Ethanol is one of the first-ever chemical processes known to humans, but it would take thousands of years for people to truly understand how it worked and create consistent processes for an ethanol supplier to produce and distribute it.

The first chemical biotechnology was the fermentation of sugars to make alcohol, which dates back 13,000 years with evidence of a brewery near Haifa in Israel.

Many ancient natural philosophers knew about wine being flammable, but despite advances in distillation technologies it would take until the ninth century AD for the first distillation techniques to be found.

Jābir ibn Ḥayyān, the author of several Arabic chemistry texts, would discover that adding salt to boiling wine would make it more flammable due to being more distilled.

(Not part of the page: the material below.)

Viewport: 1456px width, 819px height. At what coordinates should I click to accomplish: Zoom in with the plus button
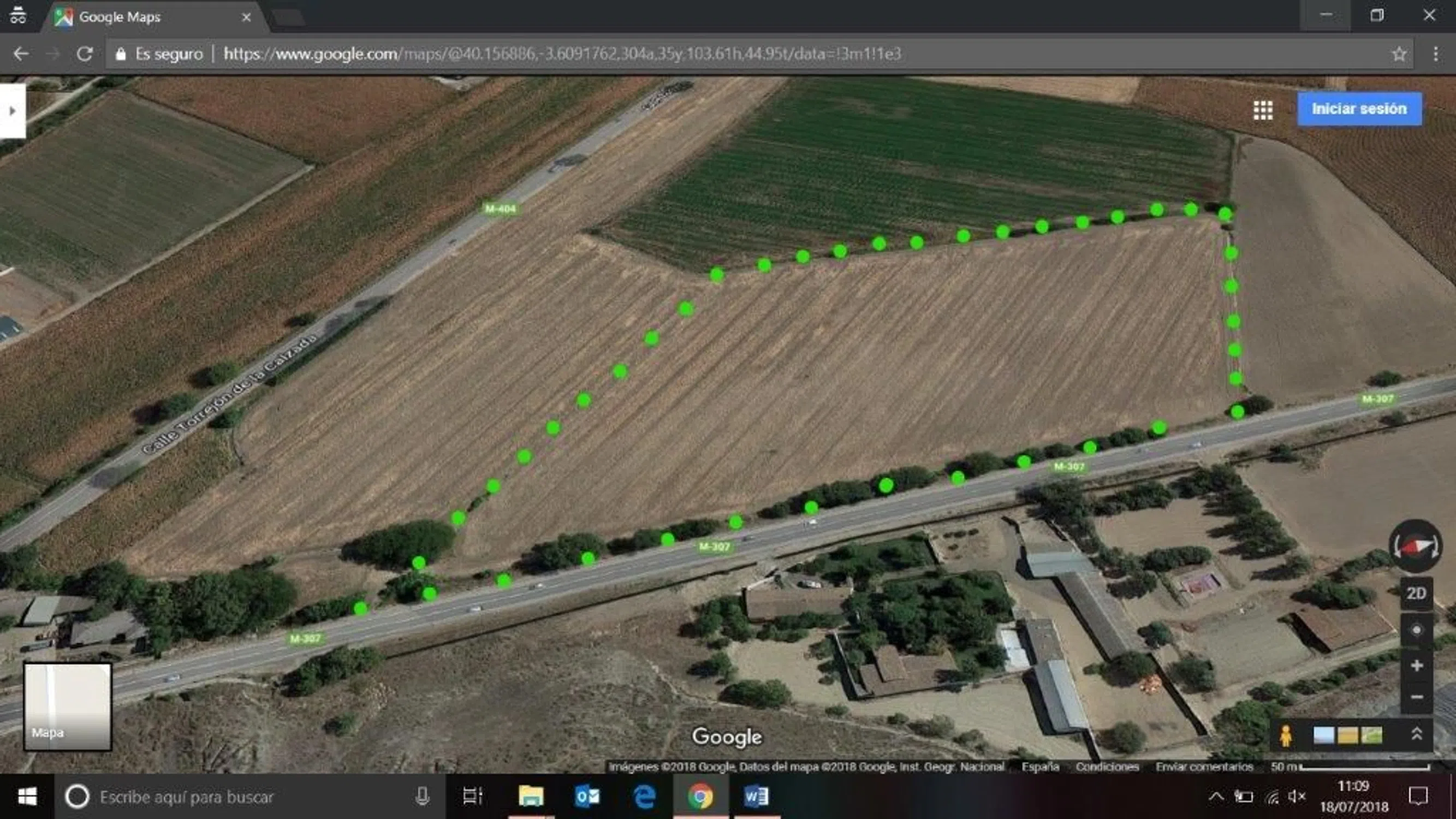click(x=1416, y=666)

This technique would be refined for 300 years until a technique involving fractional distillation developed by Taddeo Alderotti in the 13th century would create a 90 per cent pure ethanol distillation, with similar parallel techniques found in China and India around the same time.

The first person to create pure ethanol and isolate it from other impurities came from Johann Tobias Lowitz, a half-German, half-Russian chemist who in 1796 would use the partial purification techniques of the past, with anhydrous alkali before distilling it over a low heat.

This was the first pure ethanol, and soon after this chemists would discover and publish its chemical and structural formula, With Archibald Scott Couper’s groundbreaking work being one of the first structural formulas ever worked out.

The first synthetic ethanol was produced by accident by Michael Faraday, who used sulphuric acid to absorb coal gas (ethyl hydrogen sulphate), which was found by Henry Hennell and Georges-Simon Serullas could be decomposed into ethanol, in an early form of acid-catalysed hydration.